26. Jaijairam Sahu (PW-6), brother of the appellant, has deposed in his evidence that on the day of Holi festival at about 1.30 mid night, he along with Vinod Kumar Yadav (PW-1) was coming towards their house from the place where the Holi was celebrated, the appellant came out from his house along with kudari and after keeping kudari near the door, he fled away from backside of his house. They immediately entered into the house of the appellant where deceased Smt. Deenu Sahu was lying on cot in restless position, they immediately searched for the appellant, but he was not traceable and finally the deceased died on the spot. Vinod Kumar Yadav (PW-
1) has corroborated the evidence of Jaijairam Sahu (PW-6). In his detailed cross-examination, Jaijairam Sahu (PW-6) has specifically denied the suggestion that he has not seen the incident or he has not seen the appellant while he was running from the spot or he is implicating the appellant falsely.

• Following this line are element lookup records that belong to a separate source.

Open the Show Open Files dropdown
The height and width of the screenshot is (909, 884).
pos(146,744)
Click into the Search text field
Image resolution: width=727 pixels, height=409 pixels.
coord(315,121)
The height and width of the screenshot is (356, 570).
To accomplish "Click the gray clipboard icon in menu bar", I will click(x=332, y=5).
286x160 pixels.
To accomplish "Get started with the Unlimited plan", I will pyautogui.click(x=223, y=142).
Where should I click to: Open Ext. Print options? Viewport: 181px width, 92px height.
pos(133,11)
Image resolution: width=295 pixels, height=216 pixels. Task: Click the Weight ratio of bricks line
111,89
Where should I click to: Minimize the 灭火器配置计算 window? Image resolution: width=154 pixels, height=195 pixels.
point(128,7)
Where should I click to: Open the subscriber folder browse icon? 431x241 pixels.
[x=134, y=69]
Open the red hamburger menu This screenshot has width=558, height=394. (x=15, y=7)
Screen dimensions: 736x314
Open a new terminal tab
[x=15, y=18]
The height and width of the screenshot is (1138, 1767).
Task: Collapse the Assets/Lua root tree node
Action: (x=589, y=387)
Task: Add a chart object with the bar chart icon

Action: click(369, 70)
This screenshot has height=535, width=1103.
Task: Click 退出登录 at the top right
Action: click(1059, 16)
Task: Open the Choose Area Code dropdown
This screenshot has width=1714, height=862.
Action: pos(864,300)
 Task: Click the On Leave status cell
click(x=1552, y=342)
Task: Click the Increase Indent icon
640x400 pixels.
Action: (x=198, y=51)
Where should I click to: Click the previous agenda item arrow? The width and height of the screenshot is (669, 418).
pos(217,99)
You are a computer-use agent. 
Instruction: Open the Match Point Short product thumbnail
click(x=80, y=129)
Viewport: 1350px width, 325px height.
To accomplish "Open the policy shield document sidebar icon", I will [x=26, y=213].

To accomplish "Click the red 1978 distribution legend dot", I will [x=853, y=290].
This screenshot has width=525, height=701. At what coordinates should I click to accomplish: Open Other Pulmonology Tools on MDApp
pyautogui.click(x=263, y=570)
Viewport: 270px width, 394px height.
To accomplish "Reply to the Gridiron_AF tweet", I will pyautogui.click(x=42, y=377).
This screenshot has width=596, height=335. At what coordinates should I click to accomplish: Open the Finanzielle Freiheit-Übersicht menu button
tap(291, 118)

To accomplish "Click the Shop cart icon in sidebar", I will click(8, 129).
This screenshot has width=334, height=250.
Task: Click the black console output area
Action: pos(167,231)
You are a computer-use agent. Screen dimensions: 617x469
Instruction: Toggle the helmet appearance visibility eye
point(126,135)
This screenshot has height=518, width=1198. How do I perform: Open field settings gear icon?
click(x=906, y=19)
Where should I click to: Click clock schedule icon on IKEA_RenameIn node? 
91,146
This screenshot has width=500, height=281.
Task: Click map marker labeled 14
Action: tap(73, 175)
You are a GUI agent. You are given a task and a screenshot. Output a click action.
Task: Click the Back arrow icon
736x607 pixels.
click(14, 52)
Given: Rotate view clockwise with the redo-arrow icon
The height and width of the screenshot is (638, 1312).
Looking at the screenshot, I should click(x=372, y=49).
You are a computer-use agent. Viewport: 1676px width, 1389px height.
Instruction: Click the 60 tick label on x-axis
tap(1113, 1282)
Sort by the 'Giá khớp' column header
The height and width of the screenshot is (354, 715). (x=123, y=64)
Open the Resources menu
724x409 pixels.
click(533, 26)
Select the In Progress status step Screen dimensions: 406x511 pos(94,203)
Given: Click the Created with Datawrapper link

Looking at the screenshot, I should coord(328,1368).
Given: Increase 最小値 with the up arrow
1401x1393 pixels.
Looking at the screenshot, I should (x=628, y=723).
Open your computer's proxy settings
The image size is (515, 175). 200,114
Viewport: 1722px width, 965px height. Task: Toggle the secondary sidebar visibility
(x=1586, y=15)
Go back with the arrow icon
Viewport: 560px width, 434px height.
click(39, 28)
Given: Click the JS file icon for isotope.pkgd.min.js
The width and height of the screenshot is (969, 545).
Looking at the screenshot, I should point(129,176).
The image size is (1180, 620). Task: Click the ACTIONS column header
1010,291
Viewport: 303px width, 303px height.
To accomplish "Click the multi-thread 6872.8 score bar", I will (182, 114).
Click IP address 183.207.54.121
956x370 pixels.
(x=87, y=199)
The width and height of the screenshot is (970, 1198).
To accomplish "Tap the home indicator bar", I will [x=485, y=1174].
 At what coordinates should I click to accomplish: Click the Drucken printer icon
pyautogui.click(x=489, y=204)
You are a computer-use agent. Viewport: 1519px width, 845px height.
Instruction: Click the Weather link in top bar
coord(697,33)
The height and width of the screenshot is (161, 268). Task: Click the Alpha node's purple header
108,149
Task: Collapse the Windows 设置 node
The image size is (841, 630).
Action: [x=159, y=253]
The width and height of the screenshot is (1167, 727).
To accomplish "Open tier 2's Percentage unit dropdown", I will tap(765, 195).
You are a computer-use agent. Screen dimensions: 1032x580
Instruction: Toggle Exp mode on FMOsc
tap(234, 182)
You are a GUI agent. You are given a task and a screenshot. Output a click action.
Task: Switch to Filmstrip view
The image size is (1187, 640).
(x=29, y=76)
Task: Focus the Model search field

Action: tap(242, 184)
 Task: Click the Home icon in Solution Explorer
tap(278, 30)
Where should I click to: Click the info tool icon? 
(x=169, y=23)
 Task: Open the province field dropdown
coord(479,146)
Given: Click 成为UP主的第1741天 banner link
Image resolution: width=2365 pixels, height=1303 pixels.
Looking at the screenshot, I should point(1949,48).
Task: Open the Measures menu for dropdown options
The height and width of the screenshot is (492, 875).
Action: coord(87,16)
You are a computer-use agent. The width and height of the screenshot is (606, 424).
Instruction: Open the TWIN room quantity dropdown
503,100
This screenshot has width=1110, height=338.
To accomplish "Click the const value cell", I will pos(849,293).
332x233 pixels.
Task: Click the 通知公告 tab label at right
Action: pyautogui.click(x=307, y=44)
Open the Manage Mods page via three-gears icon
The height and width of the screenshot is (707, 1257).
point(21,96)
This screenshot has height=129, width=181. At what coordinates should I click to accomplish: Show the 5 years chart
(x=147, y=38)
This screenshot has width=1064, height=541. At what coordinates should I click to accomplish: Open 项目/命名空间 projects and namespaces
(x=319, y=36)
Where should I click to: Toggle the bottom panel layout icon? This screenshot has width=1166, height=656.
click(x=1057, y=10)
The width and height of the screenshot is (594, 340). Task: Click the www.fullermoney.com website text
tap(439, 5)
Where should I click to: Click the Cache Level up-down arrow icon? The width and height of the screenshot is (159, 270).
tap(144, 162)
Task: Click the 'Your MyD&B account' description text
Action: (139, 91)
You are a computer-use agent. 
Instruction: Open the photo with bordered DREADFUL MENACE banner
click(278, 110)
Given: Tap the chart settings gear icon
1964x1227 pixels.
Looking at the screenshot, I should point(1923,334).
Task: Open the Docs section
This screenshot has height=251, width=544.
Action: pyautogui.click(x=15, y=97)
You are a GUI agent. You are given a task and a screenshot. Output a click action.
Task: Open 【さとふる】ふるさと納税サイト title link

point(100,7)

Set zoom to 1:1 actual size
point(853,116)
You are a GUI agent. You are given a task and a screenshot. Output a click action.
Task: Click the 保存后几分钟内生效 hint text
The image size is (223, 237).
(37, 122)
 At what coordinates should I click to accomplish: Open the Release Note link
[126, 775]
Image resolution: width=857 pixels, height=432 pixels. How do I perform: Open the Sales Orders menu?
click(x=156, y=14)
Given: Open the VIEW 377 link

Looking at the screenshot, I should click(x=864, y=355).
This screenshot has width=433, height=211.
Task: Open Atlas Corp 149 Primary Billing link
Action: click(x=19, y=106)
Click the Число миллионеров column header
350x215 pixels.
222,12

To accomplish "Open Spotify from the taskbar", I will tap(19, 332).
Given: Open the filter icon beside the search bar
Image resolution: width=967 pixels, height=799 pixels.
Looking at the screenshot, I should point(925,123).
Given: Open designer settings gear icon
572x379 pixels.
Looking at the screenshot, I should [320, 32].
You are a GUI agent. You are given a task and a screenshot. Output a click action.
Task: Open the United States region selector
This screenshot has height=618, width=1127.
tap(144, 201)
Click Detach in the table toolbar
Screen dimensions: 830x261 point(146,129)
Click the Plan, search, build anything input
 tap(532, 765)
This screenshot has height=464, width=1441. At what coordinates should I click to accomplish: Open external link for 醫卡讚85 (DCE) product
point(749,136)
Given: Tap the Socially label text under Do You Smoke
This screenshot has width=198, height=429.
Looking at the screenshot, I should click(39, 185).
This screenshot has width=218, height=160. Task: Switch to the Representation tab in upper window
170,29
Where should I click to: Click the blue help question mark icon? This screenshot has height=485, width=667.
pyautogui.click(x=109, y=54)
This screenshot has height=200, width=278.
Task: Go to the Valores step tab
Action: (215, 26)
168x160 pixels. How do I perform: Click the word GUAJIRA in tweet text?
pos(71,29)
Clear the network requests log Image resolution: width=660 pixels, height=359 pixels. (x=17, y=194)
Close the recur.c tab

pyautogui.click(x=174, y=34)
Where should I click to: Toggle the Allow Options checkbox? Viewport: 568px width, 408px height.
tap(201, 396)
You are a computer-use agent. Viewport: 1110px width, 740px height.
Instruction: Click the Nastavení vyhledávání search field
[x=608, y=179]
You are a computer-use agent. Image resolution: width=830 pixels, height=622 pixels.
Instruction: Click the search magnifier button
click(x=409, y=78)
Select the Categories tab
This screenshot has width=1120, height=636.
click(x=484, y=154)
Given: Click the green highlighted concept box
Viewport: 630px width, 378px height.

27. Defence has also cross-examined Vinod Kumar Yadav (PW-1) in detail. In his detailed examination, the aforesaid fact that the appellant came with kudari and after keeping kudari near the door, the appellant run away from the spot, has been admitted by this witness. Kudari was seized vide Ex.P-6 from the spot, it was sent for chemical examination vide Ex.P-22 and presence of blood over kudari was confirmed vide Ex.P-23. Kudari was produced before the Court by Dinesh Singh Thakur (PW-3) and was marked as Art. A.
28. Evidence of Jaijairam Sahu (PW-6), brother of the appellant, reveals that at the time of incident two children aged about 5 years & 7 years, Smt. Deenu (since deceased) and the appellant were present inside the room, the appellant came out with kudari and after keeping kudari near the door, he fled away from the spot and was not traceable. This witness immediately went inside the room where the deceased was lying on cot in restless position and after some time, she died. At about 1.30 mid night, presence of any third person inside the house of the appellant was not natural, but presence of the appellant was natural. These facts/ circumstances are sufficient for drawing inference that the appellant was the person who has caused fatal injuries to his wife, he was author of the crime and that except the appellant, nobody was author of the crime or had committed the culpable homicide of deceased Smt. Deenu Sahu.
29. As regards the question of motive, motive only aids in criminality and it loses its importance in case of direct evidence. Motive can be inferred on the basis of nature of injury, weapon used and part of the body effected. In the present case, the appellant has used kudari, the dangerous weapon, and has caused as many as seven injuries including fatal injuries over face & head of the deceased which are sufficient for causing her death. Nature of injury, weapon used and causing repeated injuries show grave intention of the accused of causing murder of the deceased.
30. After appreciating the evidence available on record, the trial Court has convicted the appellant under Section 302 of the I.P.C. and sentenced him to undergo imprisonment for life & pay fine of Rs.500/-, in default of payment of fine to further undergo imprisonment for three months. Conviction of the appellant is based on clinching and credible evidence sustainable under the law. The trial Court has awarded minimum sentence prescribed under the law.
31. On close scrutiny of evidence, we do not find any substance in the appeal, the appeal is devoid of merit, same is liable to be dismissed and it is hereby dismissed.